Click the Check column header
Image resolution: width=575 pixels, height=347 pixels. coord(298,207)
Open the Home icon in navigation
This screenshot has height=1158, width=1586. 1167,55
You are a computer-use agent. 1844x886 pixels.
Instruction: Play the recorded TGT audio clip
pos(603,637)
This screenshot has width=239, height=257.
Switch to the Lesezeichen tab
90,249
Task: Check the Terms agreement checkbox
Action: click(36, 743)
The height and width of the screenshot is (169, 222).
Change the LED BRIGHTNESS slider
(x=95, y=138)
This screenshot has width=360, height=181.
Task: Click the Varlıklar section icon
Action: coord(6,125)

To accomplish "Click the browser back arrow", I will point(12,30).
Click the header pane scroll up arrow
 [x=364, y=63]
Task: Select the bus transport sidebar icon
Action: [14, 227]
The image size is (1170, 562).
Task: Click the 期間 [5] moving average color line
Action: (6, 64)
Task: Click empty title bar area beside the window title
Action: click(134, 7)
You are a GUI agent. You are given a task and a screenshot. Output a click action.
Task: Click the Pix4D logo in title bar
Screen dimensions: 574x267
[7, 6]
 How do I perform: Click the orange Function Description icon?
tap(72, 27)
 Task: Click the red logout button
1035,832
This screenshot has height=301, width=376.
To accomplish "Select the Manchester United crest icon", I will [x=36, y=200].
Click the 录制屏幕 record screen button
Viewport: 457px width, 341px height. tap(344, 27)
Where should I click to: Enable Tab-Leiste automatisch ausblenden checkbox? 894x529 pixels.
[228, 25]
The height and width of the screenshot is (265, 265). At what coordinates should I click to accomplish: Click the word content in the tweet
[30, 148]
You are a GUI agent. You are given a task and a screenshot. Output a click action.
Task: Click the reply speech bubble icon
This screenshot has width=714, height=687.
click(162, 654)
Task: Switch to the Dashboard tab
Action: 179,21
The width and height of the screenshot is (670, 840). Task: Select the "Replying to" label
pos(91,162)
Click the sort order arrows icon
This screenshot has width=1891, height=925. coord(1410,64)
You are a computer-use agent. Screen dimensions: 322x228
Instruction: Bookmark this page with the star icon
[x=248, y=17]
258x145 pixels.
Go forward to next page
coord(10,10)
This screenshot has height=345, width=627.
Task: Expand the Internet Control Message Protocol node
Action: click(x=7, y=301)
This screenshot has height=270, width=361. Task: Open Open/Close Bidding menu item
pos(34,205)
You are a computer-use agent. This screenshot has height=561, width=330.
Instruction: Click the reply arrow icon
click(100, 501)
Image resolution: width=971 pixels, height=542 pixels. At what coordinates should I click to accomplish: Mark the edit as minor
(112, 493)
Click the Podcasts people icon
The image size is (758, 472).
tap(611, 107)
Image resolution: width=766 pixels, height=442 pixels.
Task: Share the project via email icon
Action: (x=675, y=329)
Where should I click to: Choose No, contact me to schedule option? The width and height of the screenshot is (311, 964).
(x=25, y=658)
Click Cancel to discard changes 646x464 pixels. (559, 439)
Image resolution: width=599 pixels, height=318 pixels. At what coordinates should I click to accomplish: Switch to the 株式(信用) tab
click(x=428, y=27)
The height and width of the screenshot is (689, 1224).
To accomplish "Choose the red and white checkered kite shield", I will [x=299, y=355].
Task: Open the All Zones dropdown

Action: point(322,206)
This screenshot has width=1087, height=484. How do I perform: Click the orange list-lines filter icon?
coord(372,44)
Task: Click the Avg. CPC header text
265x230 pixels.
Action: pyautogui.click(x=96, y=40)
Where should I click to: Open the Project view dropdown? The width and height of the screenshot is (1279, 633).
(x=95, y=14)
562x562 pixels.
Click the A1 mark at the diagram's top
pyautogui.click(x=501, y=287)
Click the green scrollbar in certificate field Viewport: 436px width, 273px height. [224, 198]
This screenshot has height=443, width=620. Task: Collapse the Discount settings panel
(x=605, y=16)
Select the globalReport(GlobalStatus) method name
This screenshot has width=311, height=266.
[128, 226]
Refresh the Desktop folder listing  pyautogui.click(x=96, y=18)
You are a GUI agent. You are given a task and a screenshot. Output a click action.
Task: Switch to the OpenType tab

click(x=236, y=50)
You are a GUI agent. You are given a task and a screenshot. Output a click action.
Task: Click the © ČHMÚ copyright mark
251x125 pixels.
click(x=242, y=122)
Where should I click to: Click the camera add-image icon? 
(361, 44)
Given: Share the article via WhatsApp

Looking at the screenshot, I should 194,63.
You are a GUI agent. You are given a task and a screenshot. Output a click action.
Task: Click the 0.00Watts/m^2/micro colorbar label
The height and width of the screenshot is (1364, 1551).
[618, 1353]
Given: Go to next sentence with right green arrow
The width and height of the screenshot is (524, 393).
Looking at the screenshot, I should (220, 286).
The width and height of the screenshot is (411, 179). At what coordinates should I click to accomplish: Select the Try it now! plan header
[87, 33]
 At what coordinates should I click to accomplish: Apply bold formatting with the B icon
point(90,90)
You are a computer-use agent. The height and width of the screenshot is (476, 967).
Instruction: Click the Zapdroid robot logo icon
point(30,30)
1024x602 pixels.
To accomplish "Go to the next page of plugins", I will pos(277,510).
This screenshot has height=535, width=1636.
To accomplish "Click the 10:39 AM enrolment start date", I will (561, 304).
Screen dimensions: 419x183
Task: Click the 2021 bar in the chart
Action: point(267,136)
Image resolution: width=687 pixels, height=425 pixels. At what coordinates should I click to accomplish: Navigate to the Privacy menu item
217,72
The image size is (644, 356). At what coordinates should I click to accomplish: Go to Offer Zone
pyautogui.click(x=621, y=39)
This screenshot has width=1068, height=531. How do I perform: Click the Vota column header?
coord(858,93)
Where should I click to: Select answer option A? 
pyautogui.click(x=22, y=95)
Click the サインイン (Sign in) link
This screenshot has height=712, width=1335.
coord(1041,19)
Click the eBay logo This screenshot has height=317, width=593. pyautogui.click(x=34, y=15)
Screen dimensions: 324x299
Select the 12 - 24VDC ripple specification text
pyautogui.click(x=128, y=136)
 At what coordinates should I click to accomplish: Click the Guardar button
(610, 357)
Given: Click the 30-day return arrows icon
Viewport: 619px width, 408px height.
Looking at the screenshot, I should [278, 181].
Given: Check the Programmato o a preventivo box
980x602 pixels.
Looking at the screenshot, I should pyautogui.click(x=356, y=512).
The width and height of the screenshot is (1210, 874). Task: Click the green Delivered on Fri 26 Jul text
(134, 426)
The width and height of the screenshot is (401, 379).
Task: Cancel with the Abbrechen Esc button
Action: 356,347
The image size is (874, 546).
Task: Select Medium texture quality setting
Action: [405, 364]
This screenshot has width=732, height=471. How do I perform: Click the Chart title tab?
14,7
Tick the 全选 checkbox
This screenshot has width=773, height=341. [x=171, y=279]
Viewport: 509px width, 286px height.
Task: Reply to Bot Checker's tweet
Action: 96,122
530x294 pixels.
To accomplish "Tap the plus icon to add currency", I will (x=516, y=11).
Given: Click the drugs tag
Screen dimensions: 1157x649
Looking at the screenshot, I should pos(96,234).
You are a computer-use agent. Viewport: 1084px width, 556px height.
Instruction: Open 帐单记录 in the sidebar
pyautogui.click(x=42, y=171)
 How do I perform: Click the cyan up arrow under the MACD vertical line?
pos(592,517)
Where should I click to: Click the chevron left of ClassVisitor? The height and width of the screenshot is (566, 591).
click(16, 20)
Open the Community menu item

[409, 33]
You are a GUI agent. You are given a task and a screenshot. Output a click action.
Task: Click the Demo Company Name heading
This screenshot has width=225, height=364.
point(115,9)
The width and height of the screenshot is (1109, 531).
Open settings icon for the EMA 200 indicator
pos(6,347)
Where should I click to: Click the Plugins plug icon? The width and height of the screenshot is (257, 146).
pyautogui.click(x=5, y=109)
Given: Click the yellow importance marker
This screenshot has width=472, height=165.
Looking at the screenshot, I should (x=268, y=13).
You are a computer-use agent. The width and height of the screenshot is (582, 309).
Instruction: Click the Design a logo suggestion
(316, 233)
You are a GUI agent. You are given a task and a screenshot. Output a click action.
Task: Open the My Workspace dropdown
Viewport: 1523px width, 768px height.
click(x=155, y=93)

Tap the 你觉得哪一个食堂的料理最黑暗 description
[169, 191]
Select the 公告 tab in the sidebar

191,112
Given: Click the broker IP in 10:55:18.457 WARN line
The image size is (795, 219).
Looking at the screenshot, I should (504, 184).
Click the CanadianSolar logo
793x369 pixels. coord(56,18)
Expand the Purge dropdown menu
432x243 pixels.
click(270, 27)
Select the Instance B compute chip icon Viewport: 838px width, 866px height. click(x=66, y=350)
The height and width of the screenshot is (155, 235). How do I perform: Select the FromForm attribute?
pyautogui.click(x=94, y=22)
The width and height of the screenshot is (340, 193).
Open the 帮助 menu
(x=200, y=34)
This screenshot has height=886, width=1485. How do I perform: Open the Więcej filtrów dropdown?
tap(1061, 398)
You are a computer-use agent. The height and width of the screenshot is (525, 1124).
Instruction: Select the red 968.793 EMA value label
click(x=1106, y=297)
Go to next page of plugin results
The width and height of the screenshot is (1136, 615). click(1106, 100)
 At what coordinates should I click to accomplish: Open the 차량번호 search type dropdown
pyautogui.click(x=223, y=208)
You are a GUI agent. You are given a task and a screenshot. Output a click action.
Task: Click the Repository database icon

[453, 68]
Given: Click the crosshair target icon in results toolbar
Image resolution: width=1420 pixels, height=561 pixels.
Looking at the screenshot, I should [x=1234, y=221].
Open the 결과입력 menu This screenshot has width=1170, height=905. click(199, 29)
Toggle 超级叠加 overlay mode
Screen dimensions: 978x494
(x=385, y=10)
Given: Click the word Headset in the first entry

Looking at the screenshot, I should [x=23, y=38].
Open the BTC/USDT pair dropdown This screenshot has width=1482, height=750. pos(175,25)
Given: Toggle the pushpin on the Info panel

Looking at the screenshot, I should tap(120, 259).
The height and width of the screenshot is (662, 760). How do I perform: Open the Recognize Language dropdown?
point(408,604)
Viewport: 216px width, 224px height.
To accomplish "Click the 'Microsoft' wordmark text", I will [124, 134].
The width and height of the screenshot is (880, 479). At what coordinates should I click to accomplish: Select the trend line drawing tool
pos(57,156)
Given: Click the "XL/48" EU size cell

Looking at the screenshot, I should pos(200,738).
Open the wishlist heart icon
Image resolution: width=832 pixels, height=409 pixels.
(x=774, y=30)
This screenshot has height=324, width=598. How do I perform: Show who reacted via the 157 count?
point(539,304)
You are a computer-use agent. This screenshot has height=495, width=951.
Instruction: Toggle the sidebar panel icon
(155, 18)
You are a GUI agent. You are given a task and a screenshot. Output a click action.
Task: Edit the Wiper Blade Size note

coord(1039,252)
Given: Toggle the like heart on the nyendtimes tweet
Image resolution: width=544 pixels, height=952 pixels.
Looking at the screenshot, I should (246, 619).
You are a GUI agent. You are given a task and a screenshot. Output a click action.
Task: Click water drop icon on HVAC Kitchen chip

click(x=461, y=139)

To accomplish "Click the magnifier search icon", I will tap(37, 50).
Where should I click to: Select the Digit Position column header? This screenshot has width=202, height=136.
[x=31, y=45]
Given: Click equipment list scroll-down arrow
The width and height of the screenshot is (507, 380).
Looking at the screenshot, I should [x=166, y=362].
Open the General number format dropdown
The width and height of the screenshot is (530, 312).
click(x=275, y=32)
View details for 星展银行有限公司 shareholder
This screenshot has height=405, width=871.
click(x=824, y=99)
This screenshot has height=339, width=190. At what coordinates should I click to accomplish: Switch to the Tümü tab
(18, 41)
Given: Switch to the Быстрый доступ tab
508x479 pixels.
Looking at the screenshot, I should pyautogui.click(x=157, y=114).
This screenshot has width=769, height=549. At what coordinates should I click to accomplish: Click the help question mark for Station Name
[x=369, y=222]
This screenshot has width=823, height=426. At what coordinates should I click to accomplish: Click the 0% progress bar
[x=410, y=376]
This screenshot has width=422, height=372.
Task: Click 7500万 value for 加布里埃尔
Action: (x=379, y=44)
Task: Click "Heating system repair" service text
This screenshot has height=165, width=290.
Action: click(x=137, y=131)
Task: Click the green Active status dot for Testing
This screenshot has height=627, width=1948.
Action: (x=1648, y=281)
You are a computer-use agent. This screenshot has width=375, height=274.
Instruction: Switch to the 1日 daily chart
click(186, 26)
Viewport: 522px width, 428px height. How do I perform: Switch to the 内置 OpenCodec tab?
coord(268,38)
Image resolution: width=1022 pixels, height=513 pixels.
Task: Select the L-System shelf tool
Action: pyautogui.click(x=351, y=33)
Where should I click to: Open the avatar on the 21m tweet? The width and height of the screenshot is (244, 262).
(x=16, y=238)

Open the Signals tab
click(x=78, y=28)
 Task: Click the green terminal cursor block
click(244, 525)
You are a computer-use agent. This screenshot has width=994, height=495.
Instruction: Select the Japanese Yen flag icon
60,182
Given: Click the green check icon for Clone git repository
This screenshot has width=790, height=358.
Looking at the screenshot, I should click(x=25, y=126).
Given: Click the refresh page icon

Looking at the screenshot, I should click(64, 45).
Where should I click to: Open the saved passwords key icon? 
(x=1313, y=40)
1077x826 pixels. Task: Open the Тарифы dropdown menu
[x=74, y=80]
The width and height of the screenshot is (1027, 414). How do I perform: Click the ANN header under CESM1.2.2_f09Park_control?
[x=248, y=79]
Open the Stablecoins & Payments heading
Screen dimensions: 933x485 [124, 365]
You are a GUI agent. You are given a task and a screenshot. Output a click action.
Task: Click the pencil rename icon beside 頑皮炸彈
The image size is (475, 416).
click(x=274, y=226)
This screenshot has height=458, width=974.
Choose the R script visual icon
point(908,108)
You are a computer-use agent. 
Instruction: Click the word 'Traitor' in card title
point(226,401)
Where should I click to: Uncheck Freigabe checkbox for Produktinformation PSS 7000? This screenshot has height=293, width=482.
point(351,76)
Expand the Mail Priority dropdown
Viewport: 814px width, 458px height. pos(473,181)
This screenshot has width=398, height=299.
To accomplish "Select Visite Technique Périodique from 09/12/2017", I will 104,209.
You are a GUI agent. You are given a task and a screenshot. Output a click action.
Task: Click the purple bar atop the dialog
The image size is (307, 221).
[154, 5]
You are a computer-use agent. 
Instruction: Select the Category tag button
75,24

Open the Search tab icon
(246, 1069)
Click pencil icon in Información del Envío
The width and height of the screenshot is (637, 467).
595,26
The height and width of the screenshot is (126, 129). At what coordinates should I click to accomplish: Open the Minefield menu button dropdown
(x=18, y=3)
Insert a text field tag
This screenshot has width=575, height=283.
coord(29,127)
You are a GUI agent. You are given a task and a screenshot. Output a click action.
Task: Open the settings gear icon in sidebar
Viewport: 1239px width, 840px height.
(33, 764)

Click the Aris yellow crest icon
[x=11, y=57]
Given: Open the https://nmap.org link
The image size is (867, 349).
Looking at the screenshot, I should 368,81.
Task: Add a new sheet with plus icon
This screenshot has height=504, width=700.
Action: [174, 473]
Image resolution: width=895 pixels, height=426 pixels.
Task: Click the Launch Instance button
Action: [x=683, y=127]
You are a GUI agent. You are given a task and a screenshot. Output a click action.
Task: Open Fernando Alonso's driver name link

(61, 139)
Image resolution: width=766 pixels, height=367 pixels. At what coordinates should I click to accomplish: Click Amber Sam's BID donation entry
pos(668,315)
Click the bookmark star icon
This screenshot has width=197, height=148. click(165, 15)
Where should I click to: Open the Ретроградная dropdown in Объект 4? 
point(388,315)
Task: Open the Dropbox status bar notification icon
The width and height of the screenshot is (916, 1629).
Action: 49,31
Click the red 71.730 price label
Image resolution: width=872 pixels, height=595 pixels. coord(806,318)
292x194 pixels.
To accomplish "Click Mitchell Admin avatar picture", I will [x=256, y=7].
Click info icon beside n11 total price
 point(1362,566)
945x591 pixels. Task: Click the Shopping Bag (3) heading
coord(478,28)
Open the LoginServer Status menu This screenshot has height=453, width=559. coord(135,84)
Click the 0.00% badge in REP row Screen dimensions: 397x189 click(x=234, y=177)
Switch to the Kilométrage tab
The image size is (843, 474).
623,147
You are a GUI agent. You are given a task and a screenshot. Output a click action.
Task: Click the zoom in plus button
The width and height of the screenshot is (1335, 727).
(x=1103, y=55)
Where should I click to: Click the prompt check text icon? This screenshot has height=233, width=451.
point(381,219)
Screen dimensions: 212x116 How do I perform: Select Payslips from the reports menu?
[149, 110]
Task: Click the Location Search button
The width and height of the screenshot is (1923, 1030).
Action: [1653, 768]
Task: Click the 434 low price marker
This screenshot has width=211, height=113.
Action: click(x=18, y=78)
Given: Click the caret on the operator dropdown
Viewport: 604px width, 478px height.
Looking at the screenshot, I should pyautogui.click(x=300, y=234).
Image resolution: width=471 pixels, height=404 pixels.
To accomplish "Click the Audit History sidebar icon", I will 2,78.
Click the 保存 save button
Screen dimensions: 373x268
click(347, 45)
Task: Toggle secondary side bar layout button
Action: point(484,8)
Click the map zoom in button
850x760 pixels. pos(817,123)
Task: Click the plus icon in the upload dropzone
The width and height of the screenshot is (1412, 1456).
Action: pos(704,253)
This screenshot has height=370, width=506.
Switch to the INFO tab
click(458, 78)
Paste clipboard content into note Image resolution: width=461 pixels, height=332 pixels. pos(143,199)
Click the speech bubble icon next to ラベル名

[Exercise]
A single number is the answer here: the count of lines in the listing that hold the string "bubble".

[Result for this task]
2